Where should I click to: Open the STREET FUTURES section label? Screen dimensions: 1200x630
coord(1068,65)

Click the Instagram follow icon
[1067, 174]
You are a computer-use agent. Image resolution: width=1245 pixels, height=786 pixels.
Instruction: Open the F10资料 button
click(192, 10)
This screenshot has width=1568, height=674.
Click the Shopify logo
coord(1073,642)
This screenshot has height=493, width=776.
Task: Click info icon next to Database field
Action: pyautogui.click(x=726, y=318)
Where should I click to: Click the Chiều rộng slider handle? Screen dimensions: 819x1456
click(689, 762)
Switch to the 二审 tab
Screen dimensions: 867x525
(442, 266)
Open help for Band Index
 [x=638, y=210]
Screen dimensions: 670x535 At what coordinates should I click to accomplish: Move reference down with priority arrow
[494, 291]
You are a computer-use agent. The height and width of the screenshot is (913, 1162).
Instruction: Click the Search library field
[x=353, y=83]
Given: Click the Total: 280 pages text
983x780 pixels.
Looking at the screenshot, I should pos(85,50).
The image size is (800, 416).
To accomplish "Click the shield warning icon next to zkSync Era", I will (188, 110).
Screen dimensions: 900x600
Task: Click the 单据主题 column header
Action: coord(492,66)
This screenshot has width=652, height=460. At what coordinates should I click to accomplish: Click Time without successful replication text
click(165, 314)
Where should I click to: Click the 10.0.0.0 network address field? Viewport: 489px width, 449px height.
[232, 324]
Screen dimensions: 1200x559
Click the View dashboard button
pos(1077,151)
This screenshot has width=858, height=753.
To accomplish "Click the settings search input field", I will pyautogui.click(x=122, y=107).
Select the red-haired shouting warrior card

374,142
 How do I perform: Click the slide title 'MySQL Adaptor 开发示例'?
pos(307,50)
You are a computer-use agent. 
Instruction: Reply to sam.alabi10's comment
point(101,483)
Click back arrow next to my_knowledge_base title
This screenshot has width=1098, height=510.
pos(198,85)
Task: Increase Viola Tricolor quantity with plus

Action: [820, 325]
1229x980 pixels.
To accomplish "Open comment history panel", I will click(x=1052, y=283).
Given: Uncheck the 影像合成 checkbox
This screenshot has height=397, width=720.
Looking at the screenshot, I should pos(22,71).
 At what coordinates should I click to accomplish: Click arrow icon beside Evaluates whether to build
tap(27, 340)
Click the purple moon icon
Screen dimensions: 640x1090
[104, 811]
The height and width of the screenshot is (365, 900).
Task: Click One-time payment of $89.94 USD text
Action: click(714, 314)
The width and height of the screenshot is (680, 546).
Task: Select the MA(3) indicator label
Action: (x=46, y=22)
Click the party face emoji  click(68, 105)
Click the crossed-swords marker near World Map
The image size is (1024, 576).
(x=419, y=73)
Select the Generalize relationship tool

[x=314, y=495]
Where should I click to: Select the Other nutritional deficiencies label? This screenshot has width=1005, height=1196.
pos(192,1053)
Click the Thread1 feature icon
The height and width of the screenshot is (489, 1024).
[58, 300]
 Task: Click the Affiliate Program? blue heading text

→ Exercise aim:
Please give an exact copy of the lines above, beginning with the line containing "Screen dimensions: 670x535" and running through the line containing "The image size is (800, 416).", and of no other lines.

→ Task output:
Screen dimensions: 670x535 At what coordinates should I click to accomplish: Move reference down with priority arrow
[494, 291]
You are a computer-use agent. The height and width of the screenshot is (913, 1162).
Instruction: Click the Search library field
[x=353, y=83]
Given: Click the Total: 280 pages text
983x780 pixels.
Looking at the screenshot, I should pos(85,50).
The image size is (800, 416).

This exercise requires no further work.